=== Tasks for this exercise ===
**1.** Write out the passage on evidence accumulation of the preconscious percept from "What happens though, in" to "over multiple exposures.".
**2.** Carry the text on evidence accumulation of the preconscious percept forward from its final sentence.

=== Selected passage ===
════

On the limits of evidence accumulation of the preconscious percept
Introduction
It is uncontroversial to believe that memories for a stimulus are strengthened through repeated experience of that stimulus. Indeed, Endress and Potter (2014) have explicitly shown this to be the case, even for briefly fixated objects. However, a key question is the role of conscious perception in this process. In this respect, the scenario presented in Case 1 in Fig. 1 is not controversial; that is, if a stimulus is consciously perceived, some sort of “trace” (whether activation-based or synaptic) of that stimulus would typically form after the moment of awareness. Furthermore, such a trace could accumulate over repeated presentations, i.e. there would be evidence accumulation.
What happens though, in the case of stimuli that do not reach awareness is less clear. That is, would it be possible for the trace of an item to strengthen, i.e. for evidence to accumulate, through repeated presentation if none of those presentations induced a conscious percept, such that conscious perception becomes more likely with further presentations, as in Case 2 of Fig. 1. In contrast, it could be the case, as shown in Case 3, that stimuli that do not reach a threshold of awareness do not leave a trace that accumulates over multiple exposures.
This is the question we consider in this paper, viz, we seek to determine whether the brain behaves as Case 2 or Case 3 of Fig. 1. In other words, do representation traces for stimuli registered below the awareness threshold, dissipate back to baseline so quickly that there is effectively no evidence accumulation for the preconscious percept? (How these different modes of evidence accumulation relate to relevant phenomena in the literature, such as subliminal priming, is considered in the Discussion section.)

════

=== Data shown ===
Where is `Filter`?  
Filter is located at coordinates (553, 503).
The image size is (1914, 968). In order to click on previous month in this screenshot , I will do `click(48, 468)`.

════

=== Task-by-task outputs ===
**1.**
What happens though, in the case of stimuli that do not reach awareness is less clear. That is, would it be possible for the trace of an item to strengthen, i.e. for evidence to accumulate, through repeated presentation if none of those presentations induced a conscious percept, such that conscious perception becomes more likely with further presentations, as in Case 2 of Fig. 1. In contrast, it could be the case, as shown in Case 3, that stimuli that do not reach a threshold of awareness do not leave a trace that accumulates over multiple exposures.

**2.**
To answer this question, one needs a means to present a lot of stimuli in such a way that many do not cross the awareness threshold. The natural way to do this is with Rapid Serial Visual Presentation (RSVP), for which it is known that only a small subset of the presented stimuli are reportable, or indeed recognisable (Bowman et al., 2013; Bowman, Filetti, Alsufyani, Janssen, & Su, 2014; Potter, 1976).
In fact, there are previous studies that have considered the progressive strengthening of memories with RSVP (Albrecht & Vorberg, 2010; Endress & Potter, 2014; Subramaniam, Biederman, & Madigan, 2000). For example, Endress and Potter (2014) reported that images (and words) presented more often across a number of Rapid Serial Visual Presentation (RSVP) streams were recognized more accurately in a final recognition test. Given that, as previously discussed, in RSVP studies, participants often show very poor recognition performance, Endress and Potter’s findings are open to the interpretation that some items leave memory traces that gain strength through repetition, despite not being consciously perceived. That is, although we will ultimately argue against this position, Endress & Potter’s findings open the possibility that Case 2 of Fig. 1 obtains and memories accumulate through repetition for the pre-conscious percept.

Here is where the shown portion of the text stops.